Gilbert clearly knows this claim is false because as Collins debunked it, Gilbert adjusted the promotion of his film to paper over the falsehood.
As far as I know, Gilbert has never publicly denied the falsehoods in his film. In one response to the FEC investigation, his lawyers complained that Collins questioned the film's accuracy but do not defend the film.
Gilbert is nobody's definition of a journalist -- he's a charlatan and a propagandist. As Collins has also noted, Gilbert made other so-called documentaries -- claiming, among other things, that Paul McCartney is dead and Elvis is alive -- that he once promoted as legitimate, serious efforts but now calls "mockumentaries." That seems to be the path "Dreams From My Real Father" is headed.

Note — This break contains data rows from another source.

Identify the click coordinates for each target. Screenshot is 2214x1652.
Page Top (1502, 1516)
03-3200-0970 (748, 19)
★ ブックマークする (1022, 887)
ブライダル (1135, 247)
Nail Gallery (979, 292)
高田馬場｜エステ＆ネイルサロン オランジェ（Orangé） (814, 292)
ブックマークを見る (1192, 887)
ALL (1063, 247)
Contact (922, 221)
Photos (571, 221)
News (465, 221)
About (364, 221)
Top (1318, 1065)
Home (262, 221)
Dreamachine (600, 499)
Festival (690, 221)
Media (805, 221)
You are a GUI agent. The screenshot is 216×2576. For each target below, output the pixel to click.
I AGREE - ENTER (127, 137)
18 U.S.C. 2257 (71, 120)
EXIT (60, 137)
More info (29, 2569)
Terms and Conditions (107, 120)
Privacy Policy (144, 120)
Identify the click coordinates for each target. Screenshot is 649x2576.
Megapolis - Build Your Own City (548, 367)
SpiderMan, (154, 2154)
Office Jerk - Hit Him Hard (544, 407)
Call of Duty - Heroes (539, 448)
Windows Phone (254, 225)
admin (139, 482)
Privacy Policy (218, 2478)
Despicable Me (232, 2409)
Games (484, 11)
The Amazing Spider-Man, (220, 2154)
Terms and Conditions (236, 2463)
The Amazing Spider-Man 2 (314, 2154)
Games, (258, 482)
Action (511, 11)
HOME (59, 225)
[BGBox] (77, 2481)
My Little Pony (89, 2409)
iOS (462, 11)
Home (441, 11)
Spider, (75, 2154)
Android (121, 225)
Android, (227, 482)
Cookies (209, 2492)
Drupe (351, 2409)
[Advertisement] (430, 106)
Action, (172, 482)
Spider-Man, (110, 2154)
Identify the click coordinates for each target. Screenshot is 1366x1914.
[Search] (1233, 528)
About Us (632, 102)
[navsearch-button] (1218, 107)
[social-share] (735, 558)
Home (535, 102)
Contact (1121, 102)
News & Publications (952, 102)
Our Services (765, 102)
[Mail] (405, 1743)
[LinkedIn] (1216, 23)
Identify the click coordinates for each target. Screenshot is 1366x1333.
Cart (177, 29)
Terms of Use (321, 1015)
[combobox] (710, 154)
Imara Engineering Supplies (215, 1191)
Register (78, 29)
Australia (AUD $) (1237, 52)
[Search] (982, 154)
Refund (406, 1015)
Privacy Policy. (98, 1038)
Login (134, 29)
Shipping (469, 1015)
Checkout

Curiously, Gilbert or his financial backers were able to marshal some high-powered legal help to battle the FEC. Gilbert's original response to the complaint was submitted by Cleta Mitchell, a conservative activist and election law specialist. Another response was submited by Eric Lycan, whose record includes serving as counsel for Mitch McConnell's last re-election campaign and is current treasurer for a pro-Ted Cruz super PAC. We doubt that the legal assistance of Mitchell and Lycan does not come cheap.
Interesting that a purported documentarian claiming to work independently of any political campaign was able to come up with such heavy hitters in the mainstream conservative movement to defend him.
Of course, if I was financing such a sleazy and lie-filled propaganda piece like "Dreams From My Real Father," I'd be paying big money to keep people from finding that out as well.